Stated task – Copy the email thread between "Yes, perhaps it" and "as 256 entries.", inclusive, and swap "ptr_ring" for "ring buffer".

On 12/07/2023 19.19, Jakub Kicinski wrote:
> On Wed, 12 Jul 2023 16:00:46 +0200 Jesper Dangaard Brouer wrote:
>> On 12/07/2023 02.08, Jakub Kicinski wrote:
>>>> Generally the pp_provider's will have to use the refcnt schemes
>>>> supported by page_pool.  (Which is why I'm not 100% sure this fits
>>>> Mina's use-case).
>>>>
>>>> [IOTLB details]:
>>>>
>>>> As mentioned on [RFC 08/12] there are other techniques for reducing
>>>> IOTLB misses, described in:
>>>>     IOMMU: Strategies for Mitigating the IOTLB Bottleneck
>>>>      - https://inria.hal.science/inria-00493752/document
>>>>
>>>> I took a deeper look at also discovered Intel's documentation:
>>>>     - Intel virtualization technology for directed I/O, arch spec
>>>>     -
>>>> https://www.intel.com/content/www/us/en/content-details/774206/intel-virtualization-technology-for-directed-i-o-architecture-specification.html
>>>>
>>>> One problem that is interesting to notice is how NICs access the packets
>>>> via ring-queue, which is likely larger that number of IOTLB entries.
>>>> Thus, a high change of IOTLB misses.  They suggest marking pages with
>>>> Eviction Hints (EH) that cause pages to be marked as Transient Mappings
>>>> (TM) which allows IOMMU to evict these faster (making room for others).
>>>> And then combine this with prefetching.
>>>
>>> Interesting, didn't know about EH.
>>
>> I was looking for a way to set this Eviction Hint (EH) the article
>> talked about, but I'm at a loss.
> 
> Could possibly be something that the NIC has to set inside the PCIe
> transaction headers? Like the old cache hints that predated DDIO?
> 

Yes, perhaps it is outdated?

>>>> In this context of how fast a page is reused by NIC and spatial
>>>> locality, it is worth remembering that PP have two schemes, (1) the fast
>>>> alloc cache that in certain cases can recycle pages (and it based on a
>>>> stack approach), (2) normal recycling via the ptr_ring that will have a
>>>> longer time before page gets reused.
>>>
>>> I read somewhere that Intel IOTLB can be as small as 256 entries.

Provided data –
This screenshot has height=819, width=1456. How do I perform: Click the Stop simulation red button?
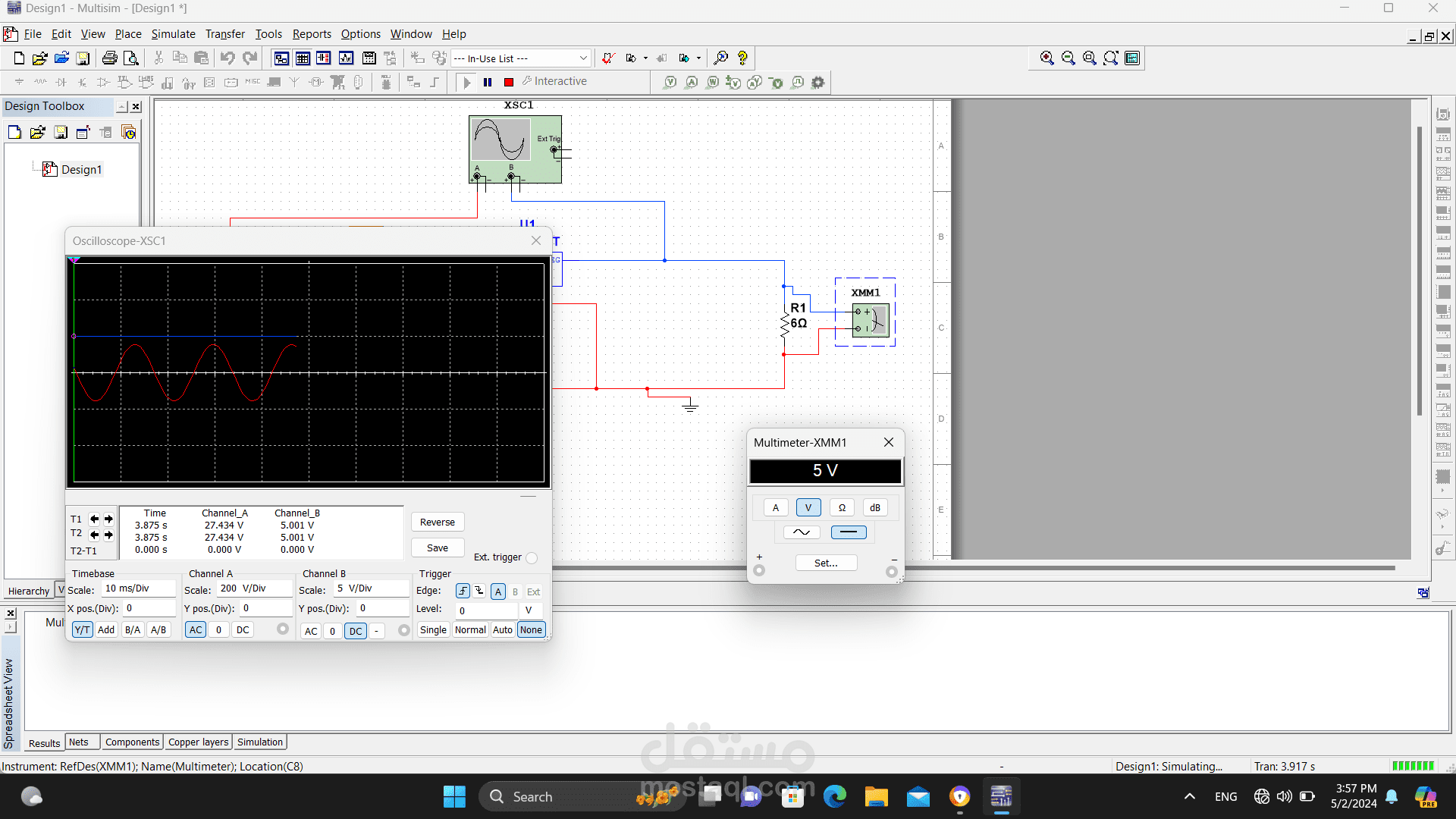click(509, 82)
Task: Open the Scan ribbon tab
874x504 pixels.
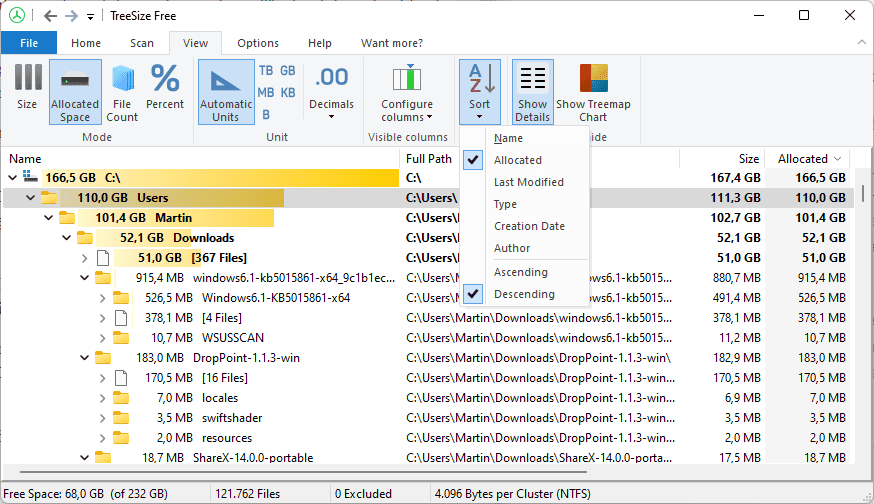Action: (142, 43)
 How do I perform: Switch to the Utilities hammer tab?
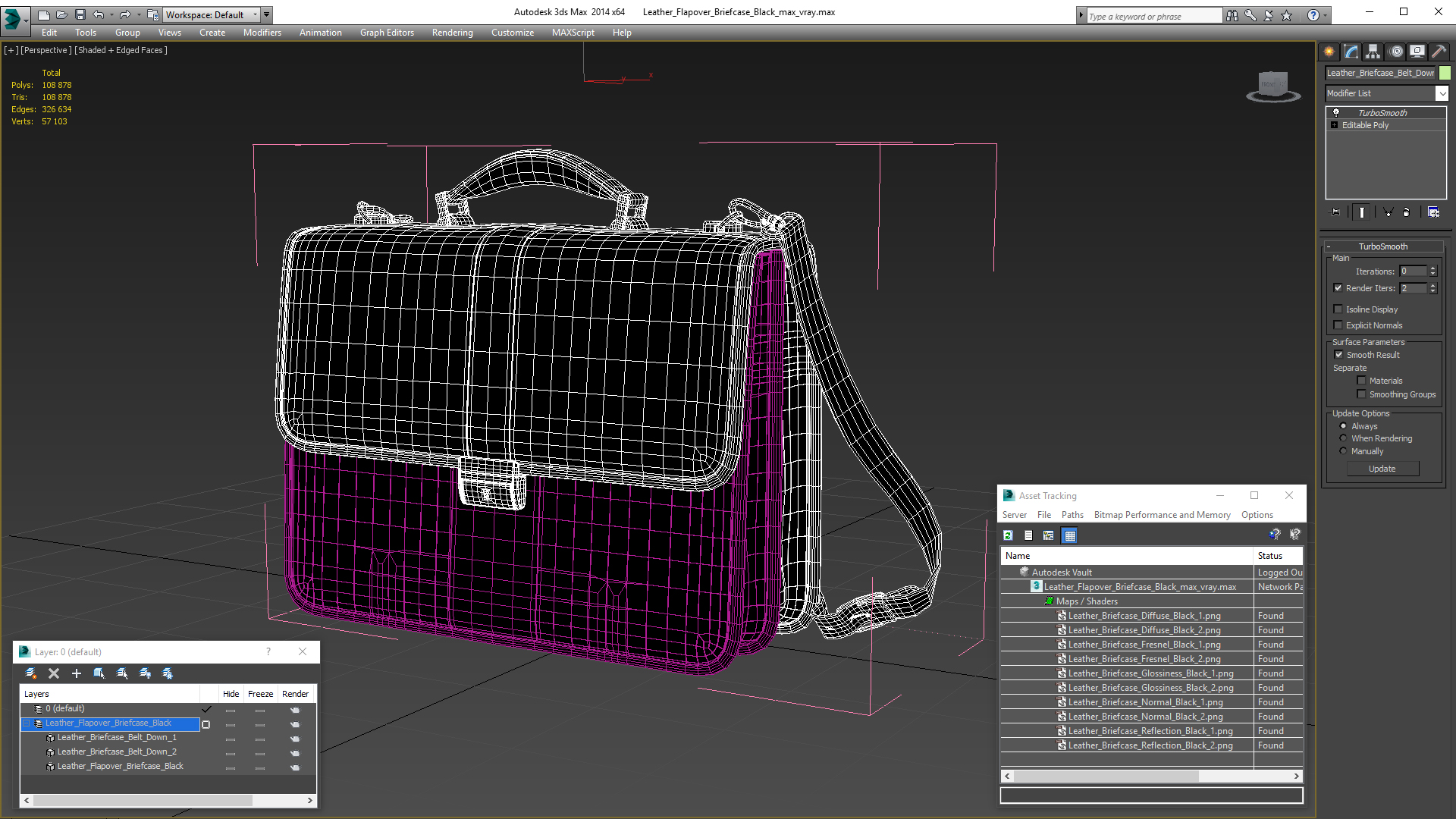coord(1439,52)
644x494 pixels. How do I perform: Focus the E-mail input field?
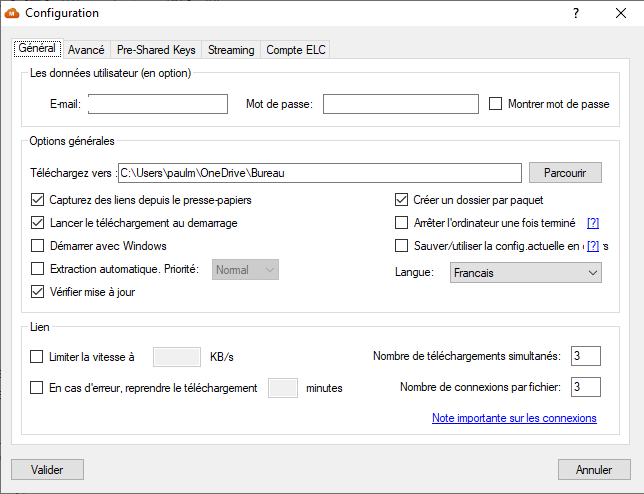pos(157,104)
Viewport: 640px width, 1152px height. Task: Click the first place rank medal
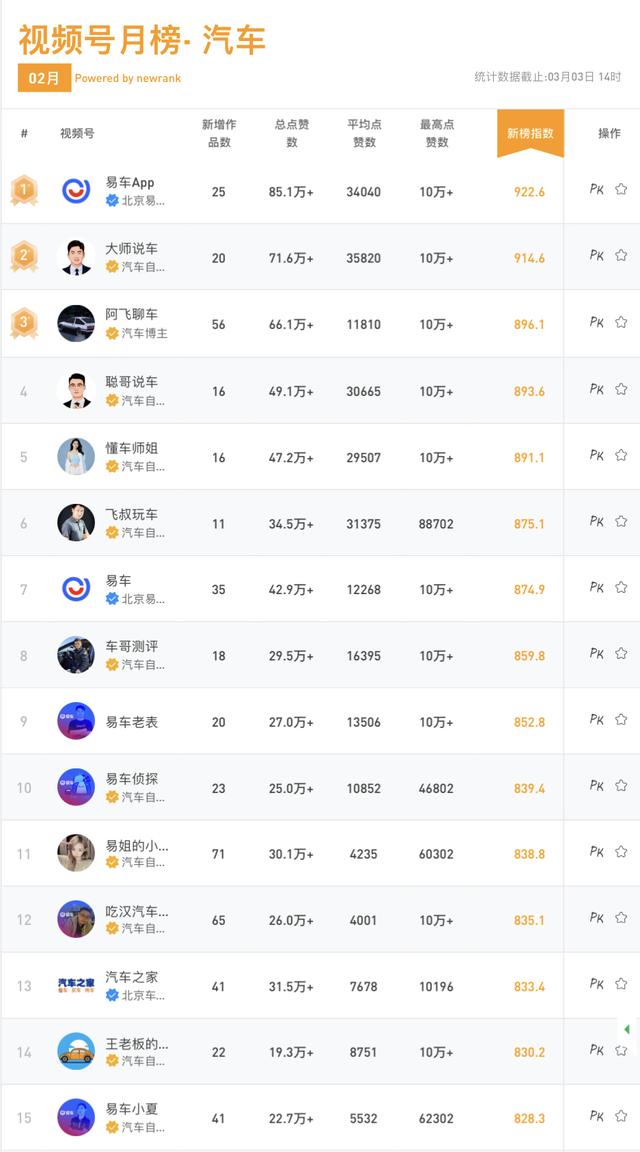click(24, 189)

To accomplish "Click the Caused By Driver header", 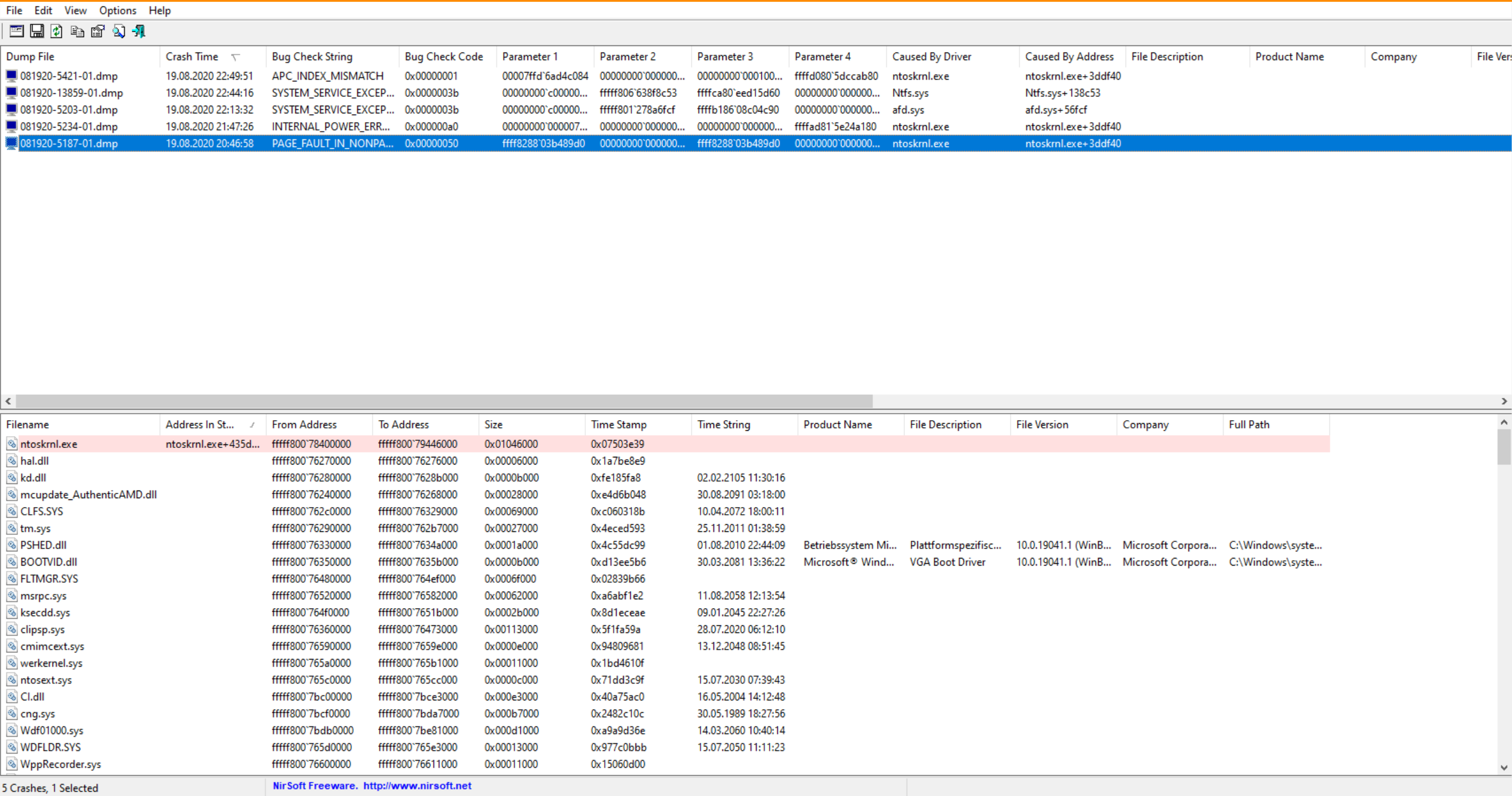I will tap(931, 57).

Result of the task –
Yes, perhaps it is outdated?

>>>> In this context of how fast a page is reused by NIC and spatial
>>>> locality, it is worth remembering that PP have two schemes, (1) the fast
>>>> alloc cache that in certain cases can recycle pages (and it based on a
>>>> stack approach), (2) normal recycling via the ring buffer that will have a
>>>> longer time before page gets reused.
>>>
>>> I read somewhere that Intel IOTLB can be as small as 256 entries.